Data for this exercise:

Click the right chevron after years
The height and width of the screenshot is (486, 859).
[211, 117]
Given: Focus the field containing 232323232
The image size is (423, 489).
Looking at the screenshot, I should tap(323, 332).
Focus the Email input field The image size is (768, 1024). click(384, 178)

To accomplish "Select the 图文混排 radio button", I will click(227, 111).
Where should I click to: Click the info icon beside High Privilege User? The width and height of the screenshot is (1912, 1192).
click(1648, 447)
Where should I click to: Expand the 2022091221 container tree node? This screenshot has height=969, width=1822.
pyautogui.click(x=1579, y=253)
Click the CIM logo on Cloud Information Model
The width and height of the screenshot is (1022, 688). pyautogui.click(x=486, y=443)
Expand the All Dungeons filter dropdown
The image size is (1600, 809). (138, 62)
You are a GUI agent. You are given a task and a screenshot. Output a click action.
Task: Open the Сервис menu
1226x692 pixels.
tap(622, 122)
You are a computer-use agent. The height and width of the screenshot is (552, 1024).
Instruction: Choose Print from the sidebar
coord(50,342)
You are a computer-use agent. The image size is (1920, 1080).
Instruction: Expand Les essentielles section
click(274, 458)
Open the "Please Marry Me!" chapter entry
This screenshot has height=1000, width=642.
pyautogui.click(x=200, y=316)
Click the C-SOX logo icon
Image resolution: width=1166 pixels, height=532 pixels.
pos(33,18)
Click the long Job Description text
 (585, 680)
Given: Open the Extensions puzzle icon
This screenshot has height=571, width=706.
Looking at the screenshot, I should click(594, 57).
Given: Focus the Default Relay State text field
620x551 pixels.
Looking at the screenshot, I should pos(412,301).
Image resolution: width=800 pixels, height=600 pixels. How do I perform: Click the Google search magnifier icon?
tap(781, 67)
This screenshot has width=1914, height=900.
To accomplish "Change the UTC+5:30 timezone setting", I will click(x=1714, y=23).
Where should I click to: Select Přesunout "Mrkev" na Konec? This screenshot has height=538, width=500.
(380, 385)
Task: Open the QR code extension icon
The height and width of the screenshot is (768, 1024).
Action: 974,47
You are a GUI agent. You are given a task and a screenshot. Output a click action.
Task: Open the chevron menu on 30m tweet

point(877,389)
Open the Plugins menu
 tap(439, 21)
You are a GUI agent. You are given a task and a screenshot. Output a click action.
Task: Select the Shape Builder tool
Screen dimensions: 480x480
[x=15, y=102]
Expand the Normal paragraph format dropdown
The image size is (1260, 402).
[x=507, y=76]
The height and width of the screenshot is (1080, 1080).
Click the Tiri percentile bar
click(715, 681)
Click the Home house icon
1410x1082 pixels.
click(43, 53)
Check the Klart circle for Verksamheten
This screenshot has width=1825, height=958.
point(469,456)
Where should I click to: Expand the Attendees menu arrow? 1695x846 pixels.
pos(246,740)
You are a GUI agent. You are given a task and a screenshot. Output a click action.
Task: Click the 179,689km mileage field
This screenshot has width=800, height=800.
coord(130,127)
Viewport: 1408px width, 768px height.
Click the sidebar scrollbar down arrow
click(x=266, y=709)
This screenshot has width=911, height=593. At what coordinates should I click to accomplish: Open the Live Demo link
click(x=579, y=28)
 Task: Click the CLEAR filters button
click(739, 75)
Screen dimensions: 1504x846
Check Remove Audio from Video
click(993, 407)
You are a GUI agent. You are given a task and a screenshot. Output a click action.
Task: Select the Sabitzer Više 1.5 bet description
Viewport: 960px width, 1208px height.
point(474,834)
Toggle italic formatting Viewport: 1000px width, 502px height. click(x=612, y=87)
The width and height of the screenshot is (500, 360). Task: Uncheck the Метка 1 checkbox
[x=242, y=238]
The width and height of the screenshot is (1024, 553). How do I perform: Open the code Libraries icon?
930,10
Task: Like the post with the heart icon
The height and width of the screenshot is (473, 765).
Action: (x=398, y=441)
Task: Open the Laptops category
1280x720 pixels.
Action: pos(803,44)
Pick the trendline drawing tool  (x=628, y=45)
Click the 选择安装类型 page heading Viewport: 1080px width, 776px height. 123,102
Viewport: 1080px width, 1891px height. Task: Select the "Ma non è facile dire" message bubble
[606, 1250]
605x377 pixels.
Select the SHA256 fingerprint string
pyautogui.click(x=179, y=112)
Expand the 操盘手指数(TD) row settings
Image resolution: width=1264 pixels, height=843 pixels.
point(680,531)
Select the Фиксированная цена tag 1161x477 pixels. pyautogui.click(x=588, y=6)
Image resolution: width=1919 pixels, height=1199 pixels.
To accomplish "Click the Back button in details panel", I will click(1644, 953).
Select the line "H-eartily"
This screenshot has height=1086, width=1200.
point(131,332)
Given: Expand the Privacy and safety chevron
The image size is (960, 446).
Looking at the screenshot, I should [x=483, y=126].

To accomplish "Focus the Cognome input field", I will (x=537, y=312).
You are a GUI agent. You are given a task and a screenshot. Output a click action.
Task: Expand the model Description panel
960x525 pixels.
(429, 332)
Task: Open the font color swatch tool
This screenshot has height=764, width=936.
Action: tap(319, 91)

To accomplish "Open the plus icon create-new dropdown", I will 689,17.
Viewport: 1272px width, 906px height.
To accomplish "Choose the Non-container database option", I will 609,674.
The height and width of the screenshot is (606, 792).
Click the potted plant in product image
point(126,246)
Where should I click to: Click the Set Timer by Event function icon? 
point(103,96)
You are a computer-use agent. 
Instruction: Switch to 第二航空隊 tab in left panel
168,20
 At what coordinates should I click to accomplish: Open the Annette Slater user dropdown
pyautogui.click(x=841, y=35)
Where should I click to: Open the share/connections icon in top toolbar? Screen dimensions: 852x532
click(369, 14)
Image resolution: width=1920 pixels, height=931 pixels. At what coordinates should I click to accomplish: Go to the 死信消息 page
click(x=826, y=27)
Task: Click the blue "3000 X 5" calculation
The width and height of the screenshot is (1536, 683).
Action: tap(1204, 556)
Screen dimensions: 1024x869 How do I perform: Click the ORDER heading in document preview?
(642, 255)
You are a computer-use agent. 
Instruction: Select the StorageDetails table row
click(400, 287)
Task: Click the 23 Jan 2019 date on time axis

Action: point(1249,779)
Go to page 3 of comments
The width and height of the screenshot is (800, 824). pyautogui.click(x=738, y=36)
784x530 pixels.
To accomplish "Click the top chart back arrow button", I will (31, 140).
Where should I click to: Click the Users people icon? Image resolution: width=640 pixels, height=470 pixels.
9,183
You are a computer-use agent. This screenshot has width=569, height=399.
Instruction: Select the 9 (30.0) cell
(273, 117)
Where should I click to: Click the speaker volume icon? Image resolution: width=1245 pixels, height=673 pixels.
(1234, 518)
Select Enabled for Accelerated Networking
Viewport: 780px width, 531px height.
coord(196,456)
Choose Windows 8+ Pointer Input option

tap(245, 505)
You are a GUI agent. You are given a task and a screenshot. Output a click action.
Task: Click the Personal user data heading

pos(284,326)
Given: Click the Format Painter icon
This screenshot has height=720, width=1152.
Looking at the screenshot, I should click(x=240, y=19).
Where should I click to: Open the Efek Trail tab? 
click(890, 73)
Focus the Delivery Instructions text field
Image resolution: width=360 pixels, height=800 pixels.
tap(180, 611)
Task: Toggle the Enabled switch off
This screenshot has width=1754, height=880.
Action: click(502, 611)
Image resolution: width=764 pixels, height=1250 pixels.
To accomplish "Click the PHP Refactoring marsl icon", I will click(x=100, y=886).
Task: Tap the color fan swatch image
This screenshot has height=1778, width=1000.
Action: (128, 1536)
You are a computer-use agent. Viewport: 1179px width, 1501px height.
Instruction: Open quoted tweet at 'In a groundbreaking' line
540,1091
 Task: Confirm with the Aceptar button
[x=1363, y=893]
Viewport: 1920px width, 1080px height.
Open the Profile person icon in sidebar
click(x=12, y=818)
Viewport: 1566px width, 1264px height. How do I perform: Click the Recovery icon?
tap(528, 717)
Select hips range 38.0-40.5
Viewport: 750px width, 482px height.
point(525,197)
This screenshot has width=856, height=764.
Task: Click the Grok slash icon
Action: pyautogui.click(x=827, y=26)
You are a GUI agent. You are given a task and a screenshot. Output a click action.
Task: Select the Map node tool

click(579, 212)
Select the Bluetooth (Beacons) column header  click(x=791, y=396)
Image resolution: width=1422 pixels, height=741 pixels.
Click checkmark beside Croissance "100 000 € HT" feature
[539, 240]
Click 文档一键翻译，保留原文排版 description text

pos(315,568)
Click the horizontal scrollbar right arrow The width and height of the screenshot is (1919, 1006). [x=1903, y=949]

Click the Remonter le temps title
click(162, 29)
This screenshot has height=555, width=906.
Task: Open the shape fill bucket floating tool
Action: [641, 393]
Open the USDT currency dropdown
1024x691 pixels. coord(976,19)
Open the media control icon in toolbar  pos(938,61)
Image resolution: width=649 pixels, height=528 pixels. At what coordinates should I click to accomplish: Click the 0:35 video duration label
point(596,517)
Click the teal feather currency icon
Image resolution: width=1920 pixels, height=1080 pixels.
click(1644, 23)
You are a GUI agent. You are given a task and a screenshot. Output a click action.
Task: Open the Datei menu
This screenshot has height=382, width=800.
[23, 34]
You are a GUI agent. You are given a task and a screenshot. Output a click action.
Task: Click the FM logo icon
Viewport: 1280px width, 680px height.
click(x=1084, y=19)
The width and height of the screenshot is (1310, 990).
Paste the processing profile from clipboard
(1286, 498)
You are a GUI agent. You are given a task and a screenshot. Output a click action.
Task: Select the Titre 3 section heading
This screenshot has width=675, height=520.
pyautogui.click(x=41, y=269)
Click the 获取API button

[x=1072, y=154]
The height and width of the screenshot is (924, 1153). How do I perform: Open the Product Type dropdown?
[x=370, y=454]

How to complete this task: On how many lines above does "will" occur? Say the number only.

Result below: 8